Aria is growing up in leaps and bounds. We are butting heads a bit but only because I haven't earned her trust yet and we don't know how to connect on a deeper level. We'll get there though. I just have to remember to be on her side.

Connor is still, Connor. He loves to play and he is a riot and a half. He wore his Superman costume all day yesterday. He got some cute looks in the Sam's. He even told me to call him Superman, not Connor.

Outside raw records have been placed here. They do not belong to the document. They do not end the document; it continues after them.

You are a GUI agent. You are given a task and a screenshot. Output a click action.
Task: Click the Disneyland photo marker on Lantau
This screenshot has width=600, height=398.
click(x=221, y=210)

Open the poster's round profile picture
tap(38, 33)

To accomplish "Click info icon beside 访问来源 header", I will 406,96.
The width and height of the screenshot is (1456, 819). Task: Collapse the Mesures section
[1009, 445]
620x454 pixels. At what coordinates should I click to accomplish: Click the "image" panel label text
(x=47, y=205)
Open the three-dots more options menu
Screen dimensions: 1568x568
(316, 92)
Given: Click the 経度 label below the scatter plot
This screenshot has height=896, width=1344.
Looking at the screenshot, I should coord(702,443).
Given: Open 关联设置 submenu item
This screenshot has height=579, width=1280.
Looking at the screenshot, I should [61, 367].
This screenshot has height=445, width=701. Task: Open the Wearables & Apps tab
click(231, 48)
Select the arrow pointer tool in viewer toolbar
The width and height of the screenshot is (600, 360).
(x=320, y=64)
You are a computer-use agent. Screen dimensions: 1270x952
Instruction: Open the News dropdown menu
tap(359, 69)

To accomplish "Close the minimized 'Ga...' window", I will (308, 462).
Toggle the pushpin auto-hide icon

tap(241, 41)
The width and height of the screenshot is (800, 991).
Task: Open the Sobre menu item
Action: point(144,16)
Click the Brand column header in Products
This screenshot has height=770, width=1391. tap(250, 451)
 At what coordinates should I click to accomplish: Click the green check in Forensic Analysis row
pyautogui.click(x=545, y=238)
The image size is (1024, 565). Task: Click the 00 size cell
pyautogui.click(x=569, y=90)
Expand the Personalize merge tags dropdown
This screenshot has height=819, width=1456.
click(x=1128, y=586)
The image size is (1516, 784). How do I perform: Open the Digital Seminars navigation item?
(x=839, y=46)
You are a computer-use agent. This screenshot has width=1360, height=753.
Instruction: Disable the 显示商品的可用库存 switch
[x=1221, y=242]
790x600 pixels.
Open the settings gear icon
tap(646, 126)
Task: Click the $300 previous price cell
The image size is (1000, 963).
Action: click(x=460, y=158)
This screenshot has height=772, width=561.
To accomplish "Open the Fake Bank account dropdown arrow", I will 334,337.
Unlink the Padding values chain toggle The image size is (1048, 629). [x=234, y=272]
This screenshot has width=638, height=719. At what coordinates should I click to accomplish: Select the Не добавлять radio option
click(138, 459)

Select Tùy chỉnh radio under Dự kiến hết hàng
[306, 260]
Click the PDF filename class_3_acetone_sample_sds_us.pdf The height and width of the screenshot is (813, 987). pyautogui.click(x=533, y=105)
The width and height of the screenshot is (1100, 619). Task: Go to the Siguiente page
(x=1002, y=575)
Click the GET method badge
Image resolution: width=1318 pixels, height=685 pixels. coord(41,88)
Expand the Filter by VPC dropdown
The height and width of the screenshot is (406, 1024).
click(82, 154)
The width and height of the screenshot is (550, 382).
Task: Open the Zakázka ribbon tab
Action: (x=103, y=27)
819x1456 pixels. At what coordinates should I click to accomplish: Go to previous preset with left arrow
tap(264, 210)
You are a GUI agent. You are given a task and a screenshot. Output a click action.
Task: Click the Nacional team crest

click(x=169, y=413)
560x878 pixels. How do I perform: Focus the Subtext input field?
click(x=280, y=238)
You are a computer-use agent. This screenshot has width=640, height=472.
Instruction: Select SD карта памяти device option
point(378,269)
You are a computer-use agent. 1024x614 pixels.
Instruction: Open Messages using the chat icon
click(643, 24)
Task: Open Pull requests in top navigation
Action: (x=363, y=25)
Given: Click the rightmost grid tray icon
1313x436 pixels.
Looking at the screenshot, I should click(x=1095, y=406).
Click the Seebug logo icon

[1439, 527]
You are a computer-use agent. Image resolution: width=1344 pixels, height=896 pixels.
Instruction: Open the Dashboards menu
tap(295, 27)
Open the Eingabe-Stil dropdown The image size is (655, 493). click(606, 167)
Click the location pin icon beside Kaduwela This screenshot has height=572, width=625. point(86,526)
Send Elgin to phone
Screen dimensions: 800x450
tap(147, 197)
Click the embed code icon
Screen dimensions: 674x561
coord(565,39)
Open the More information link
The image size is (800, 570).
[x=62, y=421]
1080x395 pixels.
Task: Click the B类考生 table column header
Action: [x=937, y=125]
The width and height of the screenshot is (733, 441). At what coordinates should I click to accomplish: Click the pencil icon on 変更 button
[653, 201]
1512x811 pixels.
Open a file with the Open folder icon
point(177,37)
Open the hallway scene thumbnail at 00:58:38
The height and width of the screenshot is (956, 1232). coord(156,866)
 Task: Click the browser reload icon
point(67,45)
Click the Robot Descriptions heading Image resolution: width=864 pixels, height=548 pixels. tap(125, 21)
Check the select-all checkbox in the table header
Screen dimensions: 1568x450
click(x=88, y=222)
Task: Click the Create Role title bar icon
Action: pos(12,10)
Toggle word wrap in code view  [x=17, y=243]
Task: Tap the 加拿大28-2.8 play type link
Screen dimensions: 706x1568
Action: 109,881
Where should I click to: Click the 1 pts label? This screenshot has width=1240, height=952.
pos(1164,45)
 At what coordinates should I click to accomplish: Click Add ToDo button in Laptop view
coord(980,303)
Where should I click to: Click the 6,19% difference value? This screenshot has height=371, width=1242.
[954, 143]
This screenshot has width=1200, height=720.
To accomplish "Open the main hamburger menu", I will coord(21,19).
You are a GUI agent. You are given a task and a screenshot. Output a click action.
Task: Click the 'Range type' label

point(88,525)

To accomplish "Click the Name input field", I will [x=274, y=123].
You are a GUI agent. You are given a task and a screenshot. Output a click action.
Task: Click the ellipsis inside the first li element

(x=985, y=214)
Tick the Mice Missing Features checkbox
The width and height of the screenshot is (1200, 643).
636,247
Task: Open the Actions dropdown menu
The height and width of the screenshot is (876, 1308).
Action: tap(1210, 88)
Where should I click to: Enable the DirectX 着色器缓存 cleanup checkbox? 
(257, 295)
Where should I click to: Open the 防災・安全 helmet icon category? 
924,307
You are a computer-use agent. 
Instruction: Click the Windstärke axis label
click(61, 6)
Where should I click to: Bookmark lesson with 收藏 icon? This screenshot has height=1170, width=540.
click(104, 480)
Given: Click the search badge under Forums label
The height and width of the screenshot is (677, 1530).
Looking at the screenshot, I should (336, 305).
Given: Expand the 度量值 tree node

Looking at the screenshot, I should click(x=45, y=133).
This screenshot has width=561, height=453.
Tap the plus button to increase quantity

We all spent a good amount of time outside the past few days because it has been unbelievably beautiful weather. I love it like this and it makes me second guess my decision to move back to MN. Especially, now that I am meeting new people and finding new things to do. I don't think I will be able to do this in MN. We'll see how it goes though. We may not ever have enough money to move or maybe we'll make so much that we can fly up there more often. The future is unwritten and we can influence the path it takes.

I took a great walk Saturday. I thought about all kinds of stuff and it felt great to exercise a bit. I want to become a cleaner person. More pure of body and more pure of heart. It's a difficult task for me because I am a habitual self-soother. I'm like a thumbsucker. I want things to stay comfortable and when they are not I eat or cry or get angry or veg out on the computer. I do anything that will gloss over the discomfort I'm feeling. Anyway, fruits, veggies and grains usually don't soothe me half as well as a big slice of chocolate cake.

I'm finding my motivation though. I feel myself beginning to love myself and, therefore, I can make difficult choices for the right reasons. Like eat well because it's healthy and not because it will cause me to lose weight and be 'attractive' to some faceless population who could really care less about me.

Ronnie and I were a little distant this weekend (my fault), but he's doing what he can to make some little changes that will help in the long run. He's still making my coffee every morning and taking out the trash. He's taking the children places and spending more time with them. He's keeping his game playing to a minimum. He's trying to find extra work. He's still getting up everyday and going to a job he hates. He's looking into programming school. He's trying to keep his mind open to new ideas and life changing experiences. He's a great man.

Positive energy out, positive energy in.

Friday, February 1, 2008

Still need improvement

Someone in my house really needs to grow up. Namely, me. I find that I am easily annoyed by being ignored, but I ask for it. I ask my family for their attention when they are in the middle of things and then I am offended when they don't converse with me. So, I vow to do better.

Casey amazed me today with his math skills. He was looking at the front of a workbook. It had pictures of groups of coins. He then proceeds to tell me that 2 and 3 and 6 is 11. Which was impressive enough to me considering we haven't done much in the way of math 'instruction' in the past. Then he describes to me the many ways those can be added. 2 and 2 plus 1 is 5. 3 and 3 is 6. "I can even do it by twos." He says.
I ask, "What's 2 plus 2?"
"Four," he answers.
"And 2 more?" He hesitates and counts it in his head and then answers correctly. We went all the way up to 16. He had to count out some (always in his head) and some he knew right away. Awesome! Both the boys know all their letters and most of the sounds they make. They will learn and there was no forcing. The love of learning will remain intact. Yeah!